Par ailleurs, il faut mettre en avant les bénéfices associés à la transition, assumer un discours égoïste sur ce que chacun peut gagner concrètement : moins de dépenses en carburant ou en chauffage, un meilleur confort dans les habitats, une meilleure santé pour les individus ; une plus grande compétitivité et de nouveaux marchés pour les entreprises ; moins de dépendance énergétique à des dictatures comme la Russie et plus de puissance pour l’Europe…
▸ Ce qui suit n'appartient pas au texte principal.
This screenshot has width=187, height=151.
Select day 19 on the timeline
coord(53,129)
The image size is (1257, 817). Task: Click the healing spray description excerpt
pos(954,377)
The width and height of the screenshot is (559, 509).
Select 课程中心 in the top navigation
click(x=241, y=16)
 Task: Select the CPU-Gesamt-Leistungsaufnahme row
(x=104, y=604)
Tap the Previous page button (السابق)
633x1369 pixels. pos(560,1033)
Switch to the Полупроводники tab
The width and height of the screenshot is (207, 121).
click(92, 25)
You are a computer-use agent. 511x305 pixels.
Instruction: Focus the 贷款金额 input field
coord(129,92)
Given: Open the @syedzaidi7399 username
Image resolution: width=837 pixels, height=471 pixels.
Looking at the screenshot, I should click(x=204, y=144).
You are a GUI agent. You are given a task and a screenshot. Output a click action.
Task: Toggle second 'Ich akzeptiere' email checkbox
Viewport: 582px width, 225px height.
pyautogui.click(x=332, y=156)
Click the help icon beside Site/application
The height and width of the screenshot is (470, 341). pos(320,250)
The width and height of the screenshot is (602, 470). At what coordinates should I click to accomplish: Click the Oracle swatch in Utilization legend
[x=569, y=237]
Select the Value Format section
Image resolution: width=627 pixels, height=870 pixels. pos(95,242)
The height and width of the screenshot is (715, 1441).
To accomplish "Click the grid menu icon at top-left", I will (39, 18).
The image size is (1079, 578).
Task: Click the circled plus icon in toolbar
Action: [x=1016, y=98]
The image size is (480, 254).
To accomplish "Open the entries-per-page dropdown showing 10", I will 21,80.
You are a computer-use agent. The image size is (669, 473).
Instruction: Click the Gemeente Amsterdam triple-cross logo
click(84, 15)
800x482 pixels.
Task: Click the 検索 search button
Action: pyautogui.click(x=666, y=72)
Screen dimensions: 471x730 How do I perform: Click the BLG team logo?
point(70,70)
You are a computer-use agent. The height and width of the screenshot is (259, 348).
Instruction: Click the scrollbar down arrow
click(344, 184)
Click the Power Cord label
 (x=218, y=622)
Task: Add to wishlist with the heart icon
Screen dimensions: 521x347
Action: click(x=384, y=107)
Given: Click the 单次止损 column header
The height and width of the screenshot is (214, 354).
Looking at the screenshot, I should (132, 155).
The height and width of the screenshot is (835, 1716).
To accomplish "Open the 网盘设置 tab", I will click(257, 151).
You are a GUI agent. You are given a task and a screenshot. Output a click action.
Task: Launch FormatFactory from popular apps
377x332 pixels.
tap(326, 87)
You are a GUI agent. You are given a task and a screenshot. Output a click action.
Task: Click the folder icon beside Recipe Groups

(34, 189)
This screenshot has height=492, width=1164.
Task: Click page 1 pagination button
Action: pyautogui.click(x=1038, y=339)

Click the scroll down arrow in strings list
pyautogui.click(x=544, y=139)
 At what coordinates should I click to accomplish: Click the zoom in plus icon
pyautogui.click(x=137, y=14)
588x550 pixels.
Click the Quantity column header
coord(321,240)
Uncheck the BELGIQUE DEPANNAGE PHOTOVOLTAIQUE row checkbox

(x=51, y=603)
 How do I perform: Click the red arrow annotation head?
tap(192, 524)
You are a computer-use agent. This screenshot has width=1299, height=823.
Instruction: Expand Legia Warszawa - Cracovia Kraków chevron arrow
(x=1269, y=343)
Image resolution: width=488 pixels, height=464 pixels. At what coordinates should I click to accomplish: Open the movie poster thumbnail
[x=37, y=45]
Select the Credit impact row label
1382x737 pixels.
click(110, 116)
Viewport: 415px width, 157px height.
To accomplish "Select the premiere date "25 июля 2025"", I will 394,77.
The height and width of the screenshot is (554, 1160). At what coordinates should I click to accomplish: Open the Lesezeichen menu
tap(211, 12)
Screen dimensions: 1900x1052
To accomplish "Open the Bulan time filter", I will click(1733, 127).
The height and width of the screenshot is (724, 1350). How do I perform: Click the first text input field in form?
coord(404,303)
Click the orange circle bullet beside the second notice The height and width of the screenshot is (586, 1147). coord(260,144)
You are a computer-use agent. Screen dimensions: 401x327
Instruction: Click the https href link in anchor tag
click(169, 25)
Il semble également pertinent de communiquer sur les risques comme le fait le gouverneur de la Banque de France, François Villeroy de Galhau. En substance, il répète que les risques environnementaux peuvent avoir des conséquences dramatiques sur la finance et sur l’économie, et qu’il est irresponsable de les ignorer. C’est un discours hyperrationnel et très pragmatique, pas du tout politique ou moral.

Enfin, un discours constructif sur l’écologie peut être associé à un nouveau projet de société. En questionnant sans cesse ses choix et en doutant de ses actions, en louvoyant, selon l’air du temps, l’Europe, comme le gouvernement français, a du mal à fixer un cap et à construire. Or, la transition représente un modèle économique porteur, mais aussi un nouvel horizon politique et démocratique.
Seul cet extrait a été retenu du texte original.